Peter Snijders

Personal information
- Born: 14 September 1943 (age 82)
- Occupation: Judoka

Sport
- Sport: Judo

Medal record
Representing Netherlands
Men's Judo
World Championships
| Bronze medal – third place | 1965 Rio de Janeiro | Open |

Profile at external databases
- JudoInside.com: 4505

= Peter Snijders =

Dutch judoka (born 1943)

Peter Snijders (born 14 September 1943) is a retired judoka from the Netherlands.
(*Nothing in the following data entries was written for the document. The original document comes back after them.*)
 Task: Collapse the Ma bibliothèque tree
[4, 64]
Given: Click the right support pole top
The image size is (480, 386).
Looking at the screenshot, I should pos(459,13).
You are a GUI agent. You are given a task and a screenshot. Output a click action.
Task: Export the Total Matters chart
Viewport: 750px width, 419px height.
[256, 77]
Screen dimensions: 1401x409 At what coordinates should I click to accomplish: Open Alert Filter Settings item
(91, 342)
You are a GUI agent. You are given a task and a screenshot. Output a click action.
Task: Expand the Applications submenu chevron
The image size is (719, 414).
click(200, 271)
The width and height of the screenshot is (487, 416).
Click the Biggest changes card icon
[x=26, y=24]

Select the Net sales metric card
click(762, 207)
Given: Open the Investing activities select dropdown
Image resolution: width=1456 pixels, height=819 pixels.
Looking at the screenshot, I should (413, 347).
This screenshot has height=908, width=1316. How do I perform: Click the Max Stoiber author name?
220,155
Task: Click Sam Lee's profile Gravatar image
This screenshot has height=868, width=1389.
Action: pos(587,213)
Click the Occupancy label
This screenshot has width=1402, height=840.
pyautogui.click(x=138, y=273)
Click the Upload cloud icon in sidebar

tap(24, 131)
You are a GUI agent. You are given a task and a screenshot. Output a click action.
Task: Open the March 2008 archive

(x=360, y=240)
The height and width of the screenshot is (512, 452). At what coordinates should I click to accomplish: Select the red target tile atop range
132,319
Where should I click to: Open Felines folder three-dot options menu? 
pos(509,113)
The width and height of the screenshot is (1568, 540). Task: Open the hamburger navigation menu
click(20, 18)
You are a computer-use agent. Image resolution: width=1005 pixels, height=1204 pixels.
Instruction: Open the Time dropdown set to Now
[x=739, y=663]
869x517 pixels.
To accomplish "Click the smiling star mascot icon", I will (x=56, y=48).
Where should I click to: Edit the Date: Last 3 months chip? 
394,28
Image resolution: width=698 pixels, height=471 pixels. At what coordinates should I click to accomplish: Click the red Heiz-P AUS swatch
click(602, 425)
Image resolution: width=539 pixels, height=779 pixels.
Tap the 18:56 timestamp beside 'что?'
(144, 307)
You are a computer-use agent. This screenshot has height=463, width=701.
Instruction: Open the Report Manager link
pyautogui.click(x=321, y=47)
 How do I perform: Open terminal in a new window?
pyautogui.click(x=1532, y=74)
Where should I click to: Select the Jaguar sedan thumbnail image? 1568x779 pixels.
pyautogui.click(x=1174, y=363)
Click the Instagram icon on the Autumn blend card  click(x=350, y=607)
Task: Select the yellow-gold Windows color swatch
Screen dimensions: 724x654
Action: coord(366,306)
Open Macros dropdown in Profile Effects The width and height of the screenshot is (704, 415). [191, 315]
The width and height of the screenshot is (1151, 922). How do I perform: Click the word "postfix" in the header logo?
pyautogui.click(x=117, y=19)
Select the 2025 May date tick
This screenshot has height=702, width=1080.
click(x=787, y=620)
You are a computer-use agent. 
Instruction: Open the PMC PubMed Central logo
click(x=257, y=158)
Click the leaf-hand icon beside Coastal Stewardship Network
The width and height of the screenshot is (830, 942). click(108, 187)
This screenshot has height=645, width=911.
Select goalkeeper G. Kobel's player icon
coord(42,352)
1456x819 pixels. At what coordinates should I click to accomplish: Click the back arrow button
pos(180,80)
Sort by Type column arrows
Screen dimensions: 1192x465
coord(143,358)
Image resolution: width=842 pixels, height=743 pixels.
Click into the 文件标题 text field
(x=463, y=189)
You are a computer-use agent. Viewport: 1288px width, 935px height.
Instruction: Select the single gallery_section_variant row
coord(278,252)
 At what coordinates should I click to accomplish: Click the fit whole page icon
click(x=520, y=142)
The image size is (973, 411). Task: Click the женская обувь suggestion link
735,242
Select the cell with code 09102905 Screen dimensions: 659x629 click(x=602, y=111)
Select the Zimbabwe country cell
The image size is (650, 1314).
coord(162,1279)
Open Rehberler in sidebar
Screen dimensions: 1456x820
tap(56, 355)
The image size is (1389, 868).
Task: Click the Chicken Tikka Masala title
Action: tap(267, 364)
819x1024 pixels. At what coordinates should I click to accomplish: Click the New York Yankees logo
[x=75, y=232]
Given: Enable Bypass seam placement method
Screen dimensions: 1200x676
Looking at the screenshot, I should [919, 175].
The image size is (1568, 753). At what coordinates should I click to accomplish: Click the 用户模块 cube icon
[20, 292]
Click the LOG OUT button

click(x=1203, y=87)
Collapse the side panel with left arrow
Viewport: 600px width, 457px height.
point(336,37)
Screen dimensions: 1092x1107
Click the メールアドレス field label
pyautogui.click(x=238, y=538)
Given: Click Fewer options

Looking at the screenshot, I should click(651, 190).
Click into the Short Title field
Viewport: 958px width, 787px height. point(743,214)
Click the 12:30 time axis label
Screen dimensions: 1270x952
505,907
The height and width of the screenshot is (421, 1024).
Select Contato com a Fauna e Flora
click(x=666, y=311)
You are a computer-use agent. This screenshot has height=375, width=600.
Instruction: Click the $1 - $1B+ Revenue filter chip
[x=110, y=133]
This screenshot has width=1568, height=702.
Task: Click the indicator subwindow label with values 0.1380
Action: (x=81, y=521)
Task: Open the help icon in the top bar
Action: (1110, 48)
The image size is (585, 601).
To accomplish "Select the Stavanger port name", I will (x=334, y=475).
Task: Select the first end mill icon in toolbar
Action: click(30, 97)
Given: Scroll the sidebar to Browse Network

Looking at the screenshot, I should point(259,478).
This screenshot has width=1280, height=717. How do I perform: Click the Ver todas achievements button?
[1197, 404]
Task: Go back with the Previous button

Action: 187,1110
Together with his twin brother Jan Snijders, Anton Geesink, Hein Essink, Tonni Wagenaar, Coos Bontje, Jan van Ierland, Martin Poglajen, Joop Gouweleeuw, Wim Ruska, Ernst Eugster, Henk Numan, Peter Adelaar, Willy Wilhelm, Ben Spijkers, Anthony Wurth and Theo Meyer he belongs to the generation of Dutch top judoka which gained their successes in the 1960s and 1970s. Peter also was a former association coach of the Dutch judo association.

==Judo career==
Peter Snijders started with judo in 1954. Peter Snijders as well as his twin brother Jan was known, or indeed notorious, for his technical perfection (Tai Otoshi). Snijders became in 1966, (80 kilogrammes class) and 1969, (93 kilogrammes class) European champion judo. In 1965, he gained, as substitute of Anton Geesink, the bronze medal in open-class during the world championships in Rio de Janeiro. After his career as a judoka he became pedagogue in penitentiary institutions.

==Present==
Today Peter Snijders teaches Judo in Heeze and Nuenen along with one of his former students Martin Mordang. As from 1 January 2009, he is running his own Judo club under the name 'Team Snijders'.